Movement for Family Power works to end the policing and punishment of families and to create a world where the dignity and integrity of all families is valued and supported.

The Problem

The United States is the family separation capital of the world. 

As of 2021, nearly 400,000 children languish in the foster system. Every day, children are forcibly taken from their parents—the vast majority of which are removed for allegations linked to poverty and substance use.  The family regulation system does not protect children nor puts the wellbeing of children first. Instead of supporting and meeting families where they are, billions of dollars are pumped into a system that surveils, punishes, and controls families.  

The system isn’t broken. It was built this way.

The child “welfare” and foster system is a troubling extension of the United States’ long history of systematically removing children from the arms of their parents. From the brutal and inhumane practice of buying and selling children away from their parents during chattel slavery to the orphan trains that called immigrants the “dangerous classes” and shipped children to white families, to the forced removal and cultural genocide of tens of thousands of indigenous children torn from their parents and placed in institutions. However, the family regulation system is presumed to be a benevolent or necessary exercise in state power—despite its history and indisputable evidence that shows otherwise.

The anti-Black racism and white supremacy embedded into the foundation of the system fuels the racial disproportionality that exists today. As is the case with policing and criminalization, BIPOC and low-income families are subjected to more surveillance, are more likely to encounter biases that result in more reports to the family police, and are therefore more likely to be investigated. In the last 20 years, the risk of termination of parental rights has doubled for many systems-involved families–with the highest rates for Black and Indigenous parents; and for many this risk of family dissolution starts during pregnancy through draconian and punitive child “welfare” drug policies that entraps pregnant people even before birth. 

Safety begins when family policing ends. 

We must abolish this harmful system and build a world where families and communities can thrive.

Our Areas of Work

Founded in 2018, Movement for Family Power (MFP) uses movement lawyering principles to center directly impacted people and grassroots activism.

Our work focuses on:

1.   Building out a loving, healthy community with and amongst people working to abolish the family regulation system (FRS).

We believe that building power with impacted people and communities is critical to creating meaningful, lasting change in the fight to abolish the family regulation system.
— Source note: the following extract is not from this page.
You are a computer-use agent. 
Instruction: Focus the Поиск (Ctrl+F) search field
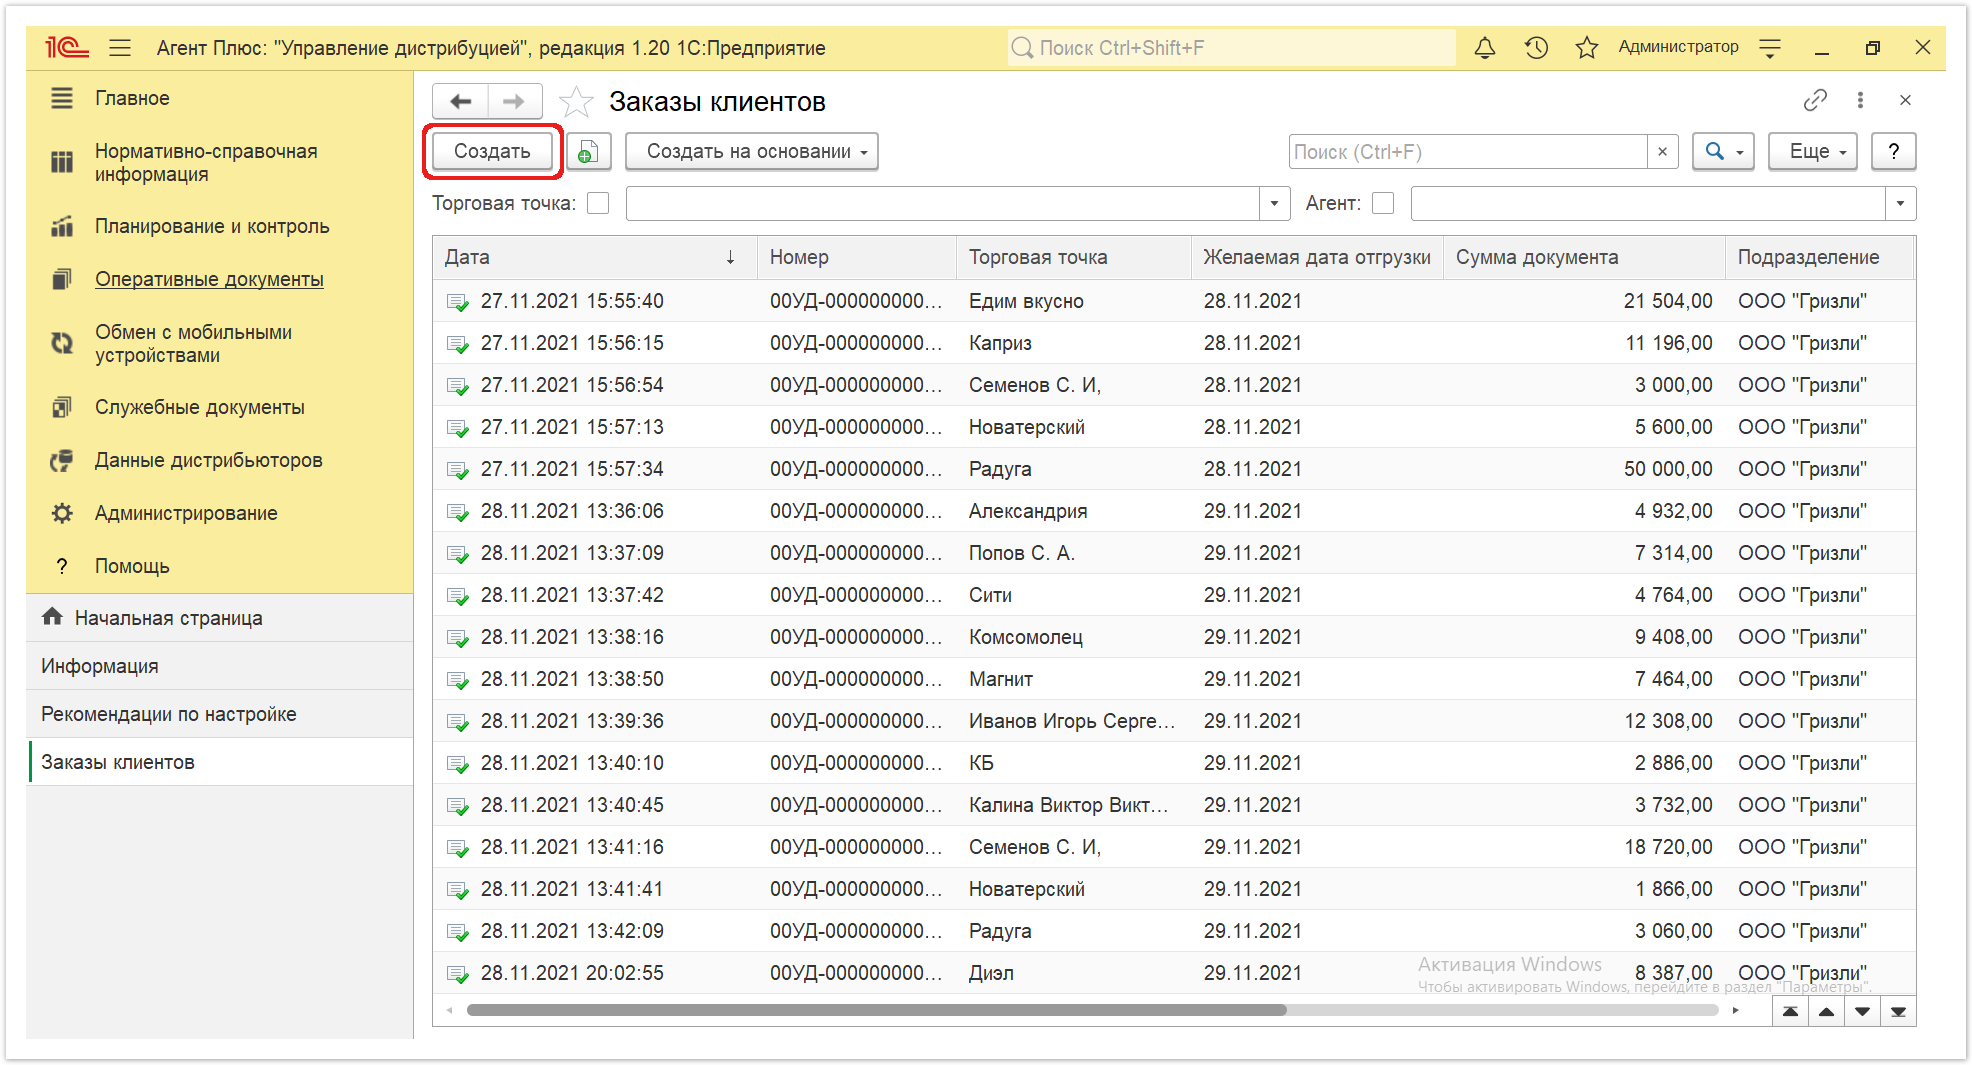[x=1468, y=152]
We do this work in various ways, including technical assistance and capacity-building support to organizers and hosting convenings to break isolation and build alignment. 
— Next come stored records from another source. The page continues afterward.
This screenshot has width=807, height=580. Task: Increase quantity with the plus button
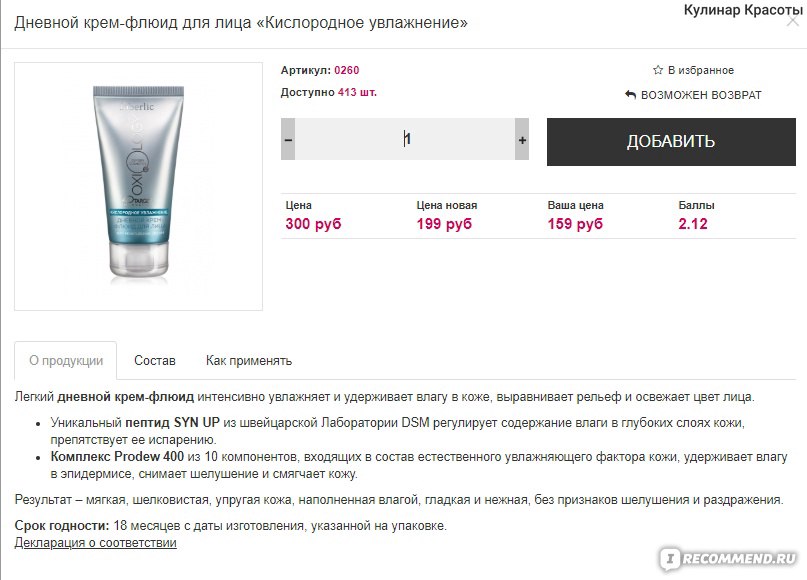[x=522, y=139]
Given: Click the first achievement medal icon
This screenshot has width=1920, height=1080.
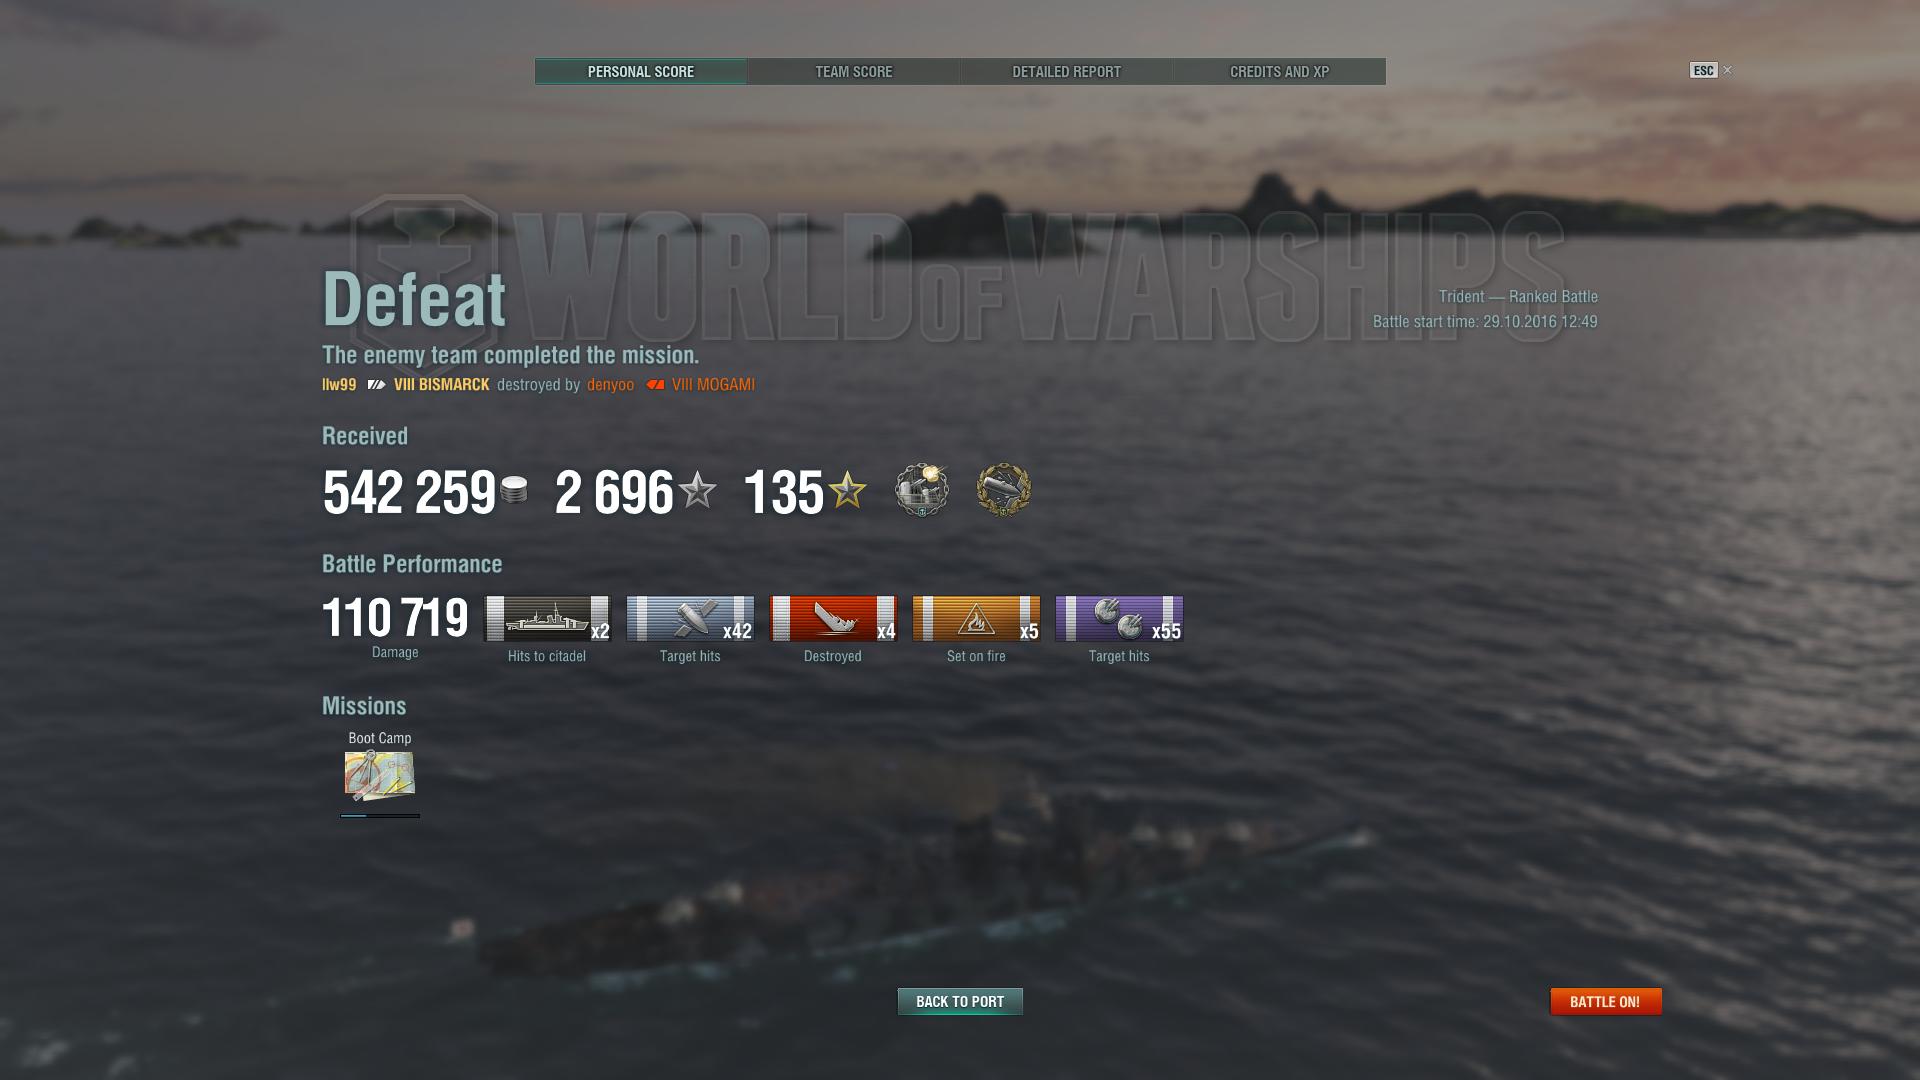Looking at the screenshot, I should (921, 490).
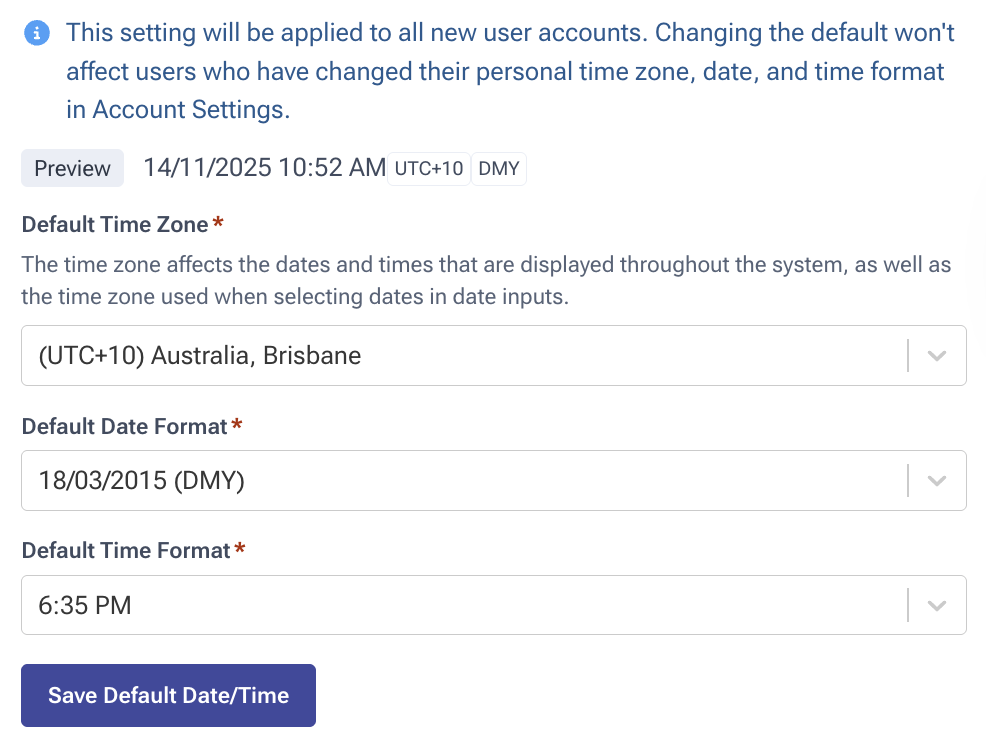Click the required asterisk beside Default Time Zone

point(218,224)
2. Raising social consciousness around the harms of the family regulation system to support the reclaiming and reimagining of safe and healthy families.

We believe it is vital to shift narratives and combat propaganda from the system that tells us it is necessary and a force for good. We expose the harm and boldly reclaim and reimagine family safety by publishing reports, translating research into plain language, supporting impacted people in writing about the system, facilitating trainings, social media engagement, and working in coalition with aligned movements. 

3. Disrupting and curtailing pipelines into the system, reducing the level of harm inflicted by forced family separations.

We believe in reducing the harm enacted by the system in a way that gets us closer to a world free from family policing. We have helped launch and continue to support campaigns that aim to eliminate the invasive and needless practice of drug testing pregnant and parenting people and their newborns without consent, end mandated reporting, and stop the termination of parental rights, which is the civil death penalty for families.